(Stored items from a collection)
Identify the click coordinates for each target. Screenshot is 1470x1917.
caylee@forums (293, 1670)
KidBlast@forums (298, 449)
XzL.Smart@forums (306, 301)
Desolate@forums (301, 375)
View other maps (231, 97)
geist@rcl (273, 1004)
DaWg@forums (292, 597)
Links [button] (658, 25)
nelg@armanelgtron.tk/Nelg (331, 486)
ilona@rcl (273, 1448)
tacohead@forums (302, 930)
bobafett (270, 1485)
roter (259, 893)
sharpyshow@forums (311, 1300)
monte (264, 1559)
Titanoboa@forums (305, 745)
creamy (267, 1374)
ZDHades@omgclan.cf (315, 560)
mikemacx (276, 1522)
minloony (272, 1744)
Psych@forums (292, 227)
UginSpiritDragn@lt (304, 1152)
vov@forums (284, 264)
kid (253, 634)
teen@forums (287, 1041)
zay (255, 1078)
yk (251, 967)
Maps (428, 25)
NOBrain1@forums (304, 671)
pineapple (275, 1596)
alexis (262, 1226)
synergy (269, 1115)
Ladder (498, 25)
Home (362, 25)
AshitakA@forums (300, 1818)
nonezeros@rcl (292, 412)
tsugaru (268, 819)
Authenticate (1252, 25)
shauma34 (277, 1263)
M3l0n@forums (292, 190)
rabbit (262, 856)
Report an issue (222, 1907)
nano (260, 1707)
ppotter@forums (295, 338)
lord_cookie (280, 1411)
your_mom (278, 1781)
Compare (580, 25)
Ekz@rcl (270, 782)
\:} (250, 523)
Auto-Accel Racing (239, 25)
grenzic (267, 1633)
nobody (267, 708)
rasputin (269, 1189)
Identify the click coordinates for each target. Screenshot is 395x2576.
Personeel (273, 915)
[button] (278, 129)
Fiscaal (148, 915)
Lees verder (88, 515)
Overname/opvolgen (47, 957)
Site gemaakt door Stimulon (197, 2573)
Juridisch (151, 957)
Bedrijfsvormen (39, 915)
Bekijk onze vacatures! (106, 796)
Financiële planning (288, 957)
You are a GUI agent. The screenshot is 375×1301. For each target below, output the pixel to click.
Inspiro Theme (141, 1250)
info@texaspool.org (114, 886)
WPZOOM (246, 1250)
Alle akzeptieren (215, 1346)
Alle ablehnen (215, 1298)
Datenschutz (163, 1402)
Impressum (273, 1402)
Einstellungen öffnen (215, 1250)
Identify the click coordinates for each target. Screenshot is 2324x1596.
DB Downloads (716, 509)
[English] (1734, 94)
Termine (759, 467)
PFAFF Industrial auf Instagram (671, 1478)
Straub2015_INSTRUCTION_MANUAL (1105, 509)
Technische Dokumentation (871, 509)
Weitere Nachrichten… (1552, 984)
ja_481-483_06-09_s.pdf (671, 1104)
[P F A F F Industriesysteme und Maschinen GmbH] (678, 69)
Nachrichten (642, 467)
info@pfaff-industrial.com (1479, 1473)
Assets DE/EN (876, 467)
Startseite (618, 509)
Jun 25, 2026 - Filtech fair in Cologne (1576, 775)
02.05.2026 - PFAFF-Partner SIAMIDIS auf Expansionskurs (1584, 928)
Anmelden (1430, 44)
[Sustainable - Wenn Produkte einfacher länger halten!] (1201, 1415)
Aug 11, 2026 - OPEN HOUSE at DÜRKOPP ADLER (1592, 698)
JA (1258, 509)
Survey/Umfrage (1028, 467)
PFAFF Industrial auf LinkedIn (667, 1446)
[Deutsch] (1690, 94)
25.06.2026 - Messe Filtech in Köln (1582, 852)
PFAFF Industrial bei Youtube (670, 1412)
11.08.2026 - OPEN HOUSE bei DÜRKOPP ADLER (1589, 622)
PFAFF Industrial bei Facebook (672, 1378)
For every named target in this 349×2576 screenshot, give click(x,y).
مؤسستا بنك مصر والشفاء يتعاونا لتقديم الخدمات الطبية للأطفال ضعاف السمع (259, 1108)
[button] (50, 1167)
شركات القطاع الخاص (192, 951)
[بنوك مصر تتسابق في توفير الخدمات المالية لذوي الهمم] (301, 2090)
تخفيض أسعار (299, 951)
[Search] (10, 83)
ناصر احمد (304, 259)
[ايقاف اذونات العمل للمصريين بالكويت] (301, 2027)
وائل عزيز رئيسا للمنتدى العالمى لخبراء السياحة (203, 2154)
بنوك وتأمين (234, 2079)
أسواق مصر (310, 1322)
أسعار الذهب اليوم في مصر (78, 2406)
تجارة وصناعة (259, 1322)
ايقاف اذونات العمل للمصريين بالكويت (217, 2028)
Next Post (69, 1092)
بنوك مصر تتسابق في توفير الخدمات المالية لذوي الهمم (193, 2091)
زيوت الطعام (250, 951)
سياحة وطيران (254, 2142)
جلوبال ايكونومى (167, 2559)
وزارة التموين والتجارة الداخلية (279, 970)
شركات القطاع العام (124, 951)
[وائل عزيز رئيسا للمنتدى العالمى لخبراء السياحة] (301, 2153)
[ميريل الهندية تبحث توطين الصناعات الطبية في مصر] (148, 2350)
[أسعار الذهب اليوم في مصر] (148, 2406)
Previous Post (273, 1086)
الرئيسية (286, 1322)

◆ What the exercise asks
For each line in the entries that contains the string "العمل", make a copy.

◆ Result below
[ايقاف اذونات العمل للمصريين بالكويت] (301, 2027)
ايقاف اذونات العمل للمصريين بالكويت (217, 2028)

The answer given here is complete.